Friday, 18 January 2008

James Fallows on China's $1.58 trillion dollar question

As someone to whom the whole currency issue has always been somewhat obscure, I can't recommend enough James Fallows' latest article in The Atlantic. In his article, Fallows shows that the biggest question in US-China relations is not that of getting China to adjust the value of its currency, but that of China's ever growing dollar reserves (now valued at 1.58 trillion US dollars) and the use to which they are put.

Quite simply, it seems strange in the extreme for a country which has difficulty in feeding and clothing its own people to be investing more than a billion US dollars per day in the United States. The money for these investments is skimmed from the profits made by exporters to the United States and other countries that deal in dollars by forcing the banks in which US dollars are exchanged for RMB to sell the dollars made from such exchanges to the central bank. This money is then invested in various US assets, creating a cycle whereby dollars paid for Chinese imports are shipped back to the US to be invested in American treasury bonds, shares in US companies etc.

Trade deficit wingnuts should take note: far from representing a great transfer of wealth across the Pacific to China which will somehow eventually leave the US bankrupt, trade with China creates a cycle whereby Chinese buy an ever-growing stake in the US economy with the very money that people in the US pay for those cheap Chinese imports. Running a trade deficit with another country cannot result in the country becoming bankrupt as it is impossible for a country to go bankrupt (foreigners require payment for the goods they export to the US, I guess they're funny like that), but it is possible for a large part of that country to become subject to at least a modicum of foreign control.

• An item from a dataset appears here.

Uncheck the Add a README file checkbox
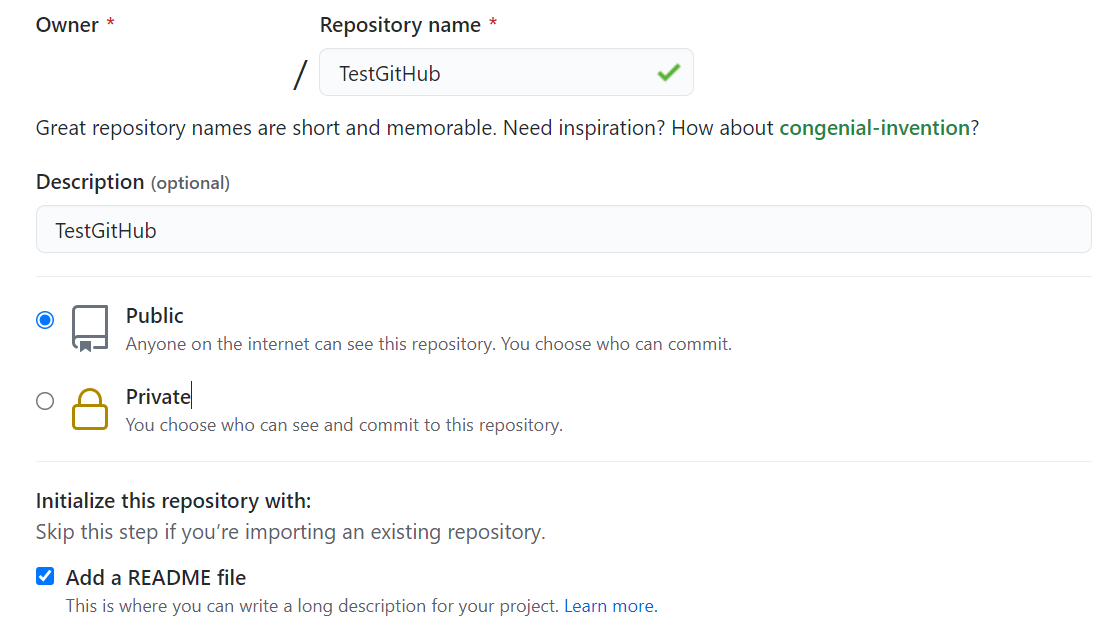Screen dimensions: 1107x638 tap(45, 576)
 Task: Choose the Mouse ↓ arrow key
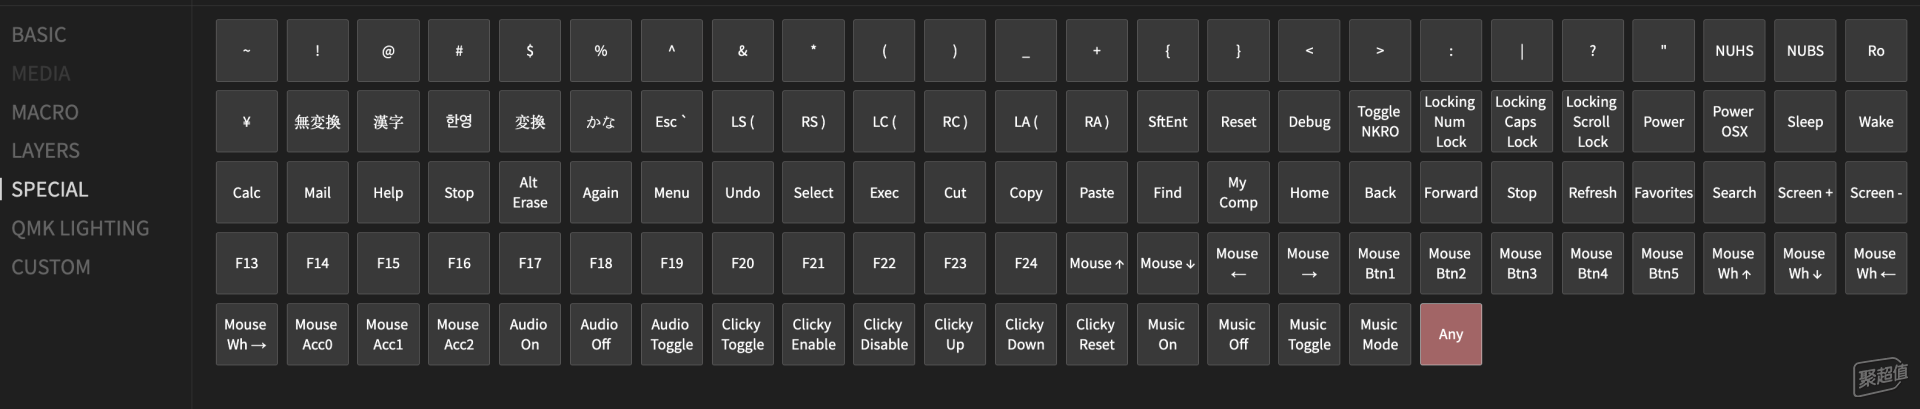1167,264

However, the day is fast approaching when people in China will realise that they are seeing only part of the money made from exports and will demand a greater share, or at least that not so much money is invested in country which the majority of Chinese people view with the darkest suspicion. Of course, there are sound economic reasons for the government to want to keep this money out of the Chinese economy, avoiding run-away inflation perhaps being the most important, but the pressure to diversify away from a weakening dollar may not long be resisted. In fact, as Fallows seems to note, there is a definite danger that both countries may loose out by delaying too long in re-adjusting their relationship: China in that it will become impossible to diversify away from the US without overly harming its investment there, the US in that as this cycle continues an increasing stake in the country's future will pass out of its hands. In fact a growing wariness on the part of the Chinese towards increasing their exposure to the US market is beginning to assert itself, as a recent piece on the Chinapolitics blog shows, money quote:

Well, well, just months after the completion of Citibank's acquisition of Guangdong Development Bank, the table has turned, and Citi is going to the Chinese begging for money. Once again, the State Council squashed the deal, further confirming our suspicion that deals above 1 billion USD (and possibly less) needs State Council approval. Well, are we surprised? No, not really. The reason is many. The most important perhaps is that Wen realized that such an acquisition would expose China too much to the badly damaged US financial sector.